さて「JACKIE'S PAL」と題されたこのアルバムは、副題に「INTRODUCING BILL HARDMAN」 となっているとおりトランペットのビル・ハードマンを全面的に引き立てています。アルバム・タイトルももちろんビル・ハードマンのことです。それだけジャッキー・マクリーンはビル・ハードマンのプレイに惹かれていたのでしょう。彼ら二人の交流はジャズ・メッセンジャーズを退団する1958年まで続き、ジャッキー・マクリーンはブルーノート時代へと突入していきます。
演奏ですが、1がジャッキー・マクリーンのオリジナル、2と4がビル・ハードマンのオリジナル、3はマル・ウォルドロンのオリジナル、5はチャーリー・パーカーの有名なオリジナル、6がスタンダードです。しかも6は僕の大好きな曲です。2はジャズ・メッセンジャーズでも演奏されていました。3はマル・ウォルドロンのリーダーアルバム「MAL 1」で演奏されています。4ですがファンキー的な味わいのある曲ですね。
リーダーのジャッキー・マクリーンはとにかく絶好調です。しかもチャーリー・ミンガスのグループをやめられた嬉しさも手伝って快調にソロをとります。ジャッキー・マクリーンというプレーヤーは不思議なプレーヤーですね。音は濁っているし、音程も悪い、決してうまいプレーヤーではありません。しかし一回聴くと忘れられないプレーヤーです。ハードバップの演歌師とでも呼びたい気がします。特にマイナーな曲でのマクリーン節は聴く者をとらえて放さない魅力があります。僕的には3・4あたりが一番マクリーンらしさが出ているのではないかと思っています。
トランペットのビル・ハードマンですが、彼がマイルスの影響を相当受けているのは明らかですね。フレージングもさることながら音色がマイルスにそっくりです。中音域を使いハスキーな音色で吹いています。ただ彼の場合指使いがもたつくというか、スムースなソロとはお世辞にも言えません。はっきり書くとつっかかるフレージングです。マクリーンと似通ったところがあります。しかしこれが不思議と彼の魅力でもあります。B級プレーヤーですが、このプレイにはまるかはまらないかがビル・ハードマンとういうプレーヤーを評価する分岐点になります。
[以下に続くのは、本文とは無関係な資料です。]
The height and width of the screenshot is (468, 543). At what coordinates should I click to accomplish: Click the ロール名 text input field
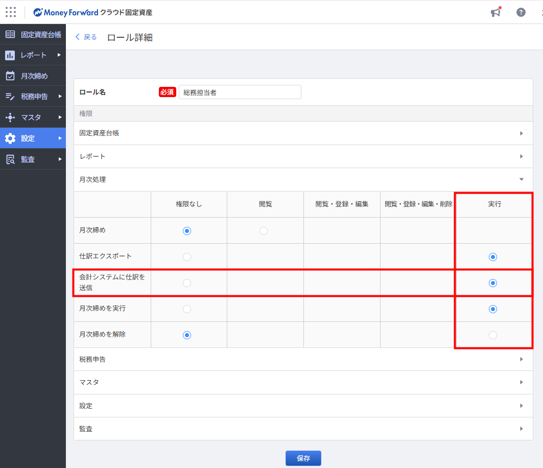pyautogui.click(x=240, y=92)

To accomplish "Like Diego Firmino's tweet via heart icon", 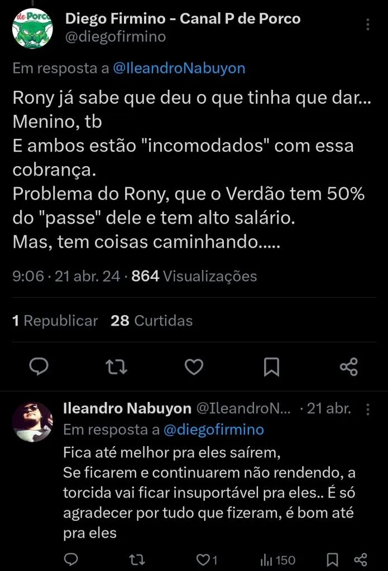I will pos(194,367).
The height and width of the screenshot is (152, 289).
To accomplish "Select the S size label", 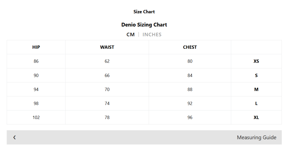I will [x=256, y=75].
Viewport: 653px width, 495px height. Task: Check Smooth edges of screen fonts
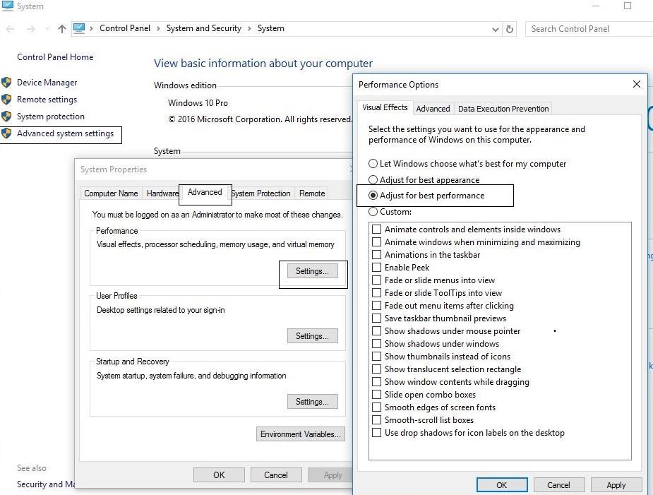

朴訥なトランペットのビル・ハードマンと哀愁のアルトサックス、ジャッキー・マクリーン、二人がお互いに惹かれあったのも分かるような気がします。アルトサックスとトランペットの組み合わせは時にエキセントリックな響きになってしまうところがあるのですが、彼らの場合はその音色もあり耳につくうるささはありません。
マクリーンの激しさとハードマンの朴訥さが丁度あいまってハードバップの一つの典型を聴かせてくれたいます。名コンビと言っても過言ではないでしょう。
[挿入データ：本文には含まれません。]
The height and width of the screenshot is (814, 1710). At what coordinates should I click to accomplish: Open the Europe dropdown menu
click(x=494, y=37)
またもう一人のジャッキー・マクリーンの相棒、マル・ウォルドロンのモールス信号を思わせるソロと打楽器的な弾き方が丁度良いアクセントになっています。
リズムの二人は当時のマイルスのリズム隊、息もぴったりです。
ジャッキー・マクリーン初期の秀作として推薦します。ハードバップを思い切り楽しんでください。